Pause – The Internet loves telling people to replace ahs and ums with a pause or silence. This is way easier said than done. Standing in front of a group of people and watching them stare back at you is not an easy task and most advanced speakers find it difficult to do too. Yet, with practice and having an understanding of the topic you’re talking about, you’ll find it can be accomplished.
Chunking is taking a short segment of words or sentences and breaking them into chunks. When you chunk your speech you create a rhythm: a burst of words/break/burst of words/break. Focus on that rhythm and the ahs and ums slowly fade away. Just be careful. I have found when using this technique I start talking like I’m reciting poetry or trying to wrap up the speech. My wife is quick to point that out in practice.

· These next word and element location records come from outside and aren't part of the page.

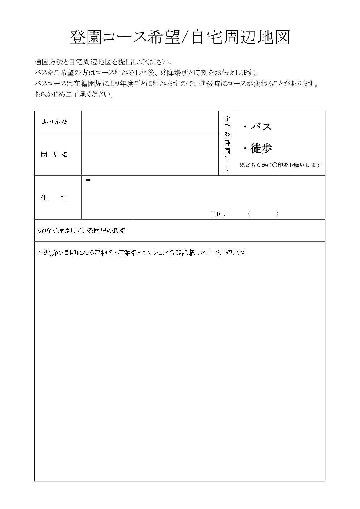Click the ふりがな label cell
coord(55,122)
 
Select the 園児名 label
coord(55,155)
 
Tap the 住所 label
coord(54,198)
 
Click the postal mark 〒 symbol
coord(88,181)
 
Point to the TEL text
coord(218,214)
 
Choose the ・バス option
coord(257,127)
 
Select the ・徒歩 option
coord(257,149)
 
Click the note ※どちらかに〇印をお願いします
coord(280,165)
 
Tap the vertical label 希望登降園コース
coord(227,144)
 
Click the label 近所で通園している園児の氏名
coord(82,231)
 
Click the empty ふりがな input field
coord(150,122)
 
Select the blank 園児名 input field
coord(150,154)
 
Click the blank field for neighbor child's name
coord(229,231)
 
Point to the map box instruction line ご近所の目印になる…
coord(142,253)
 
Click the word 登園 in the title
coord(86,37)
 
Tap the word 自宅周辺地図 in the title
coord(240,37)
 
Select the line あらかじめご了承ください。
coord(74,95)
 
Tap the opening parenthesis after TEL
coord(249,214)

Transition – Concentrate on the transitions you’re making from topic to topic. I’ve learned transitioning from one topic to another in one’s speech is a dangerous trap that generates ahs and ums and we look for a way to transition to the next thought. This cognitive overload makes it easy for filler words to pop into your speech. Plan out exactly how your transitions will work and write them on an index card that you can glance at during your speech.
Eye Contact – Look to make direct eye contact with your audience members. When you find that friendly face in the audience you’ll notice that your speech becomes a conversion and your natural communication skills kick in and the ahs and ums dissipate.
Slow Down – By slowing down your speaking pace it allows your memory to keep in sync with your presentation. Because public speaking is not an everyday task for many people, their mind kicks into overdrive as the struggle to remember every little details, description, and nuance of a speech. This causes our inner voice to work faster and we find that we just forget what we said and backtrack, adding ahs & ums and filler words.
Relax – easier said than done. Nervousness brings out the dreaded filler words. How do we combat this? Remember the audience is here to listen to you. They are not here to dispute what you say unless you are a politician. Every audience I have spoken to has been receptive to information. They may disagree with some of what I say, but overall they are happy to hear my ideas. I think they’ll like to hear yours too.
Remember the more you practice the more comfortable you’ll become with your presentation and then it is easier to relax. Don’t let your inner voice put you down… you can do this!
Voice Inflation – I didn’t think this would work until I tried it. Projecting one’s voice does help with reducing filler words. The energy, pitch, and projection eliminate the tendency to add an “uh,” and it makes it more engaging for other people who are listening. As I practiced my speech I found that as I “chunked” the text I used different voice inflection. I found it easier to remember my speech as my inner voice would say, “say that line softly”. My inner voice was working with me helping and not putting negative thoughts in my head.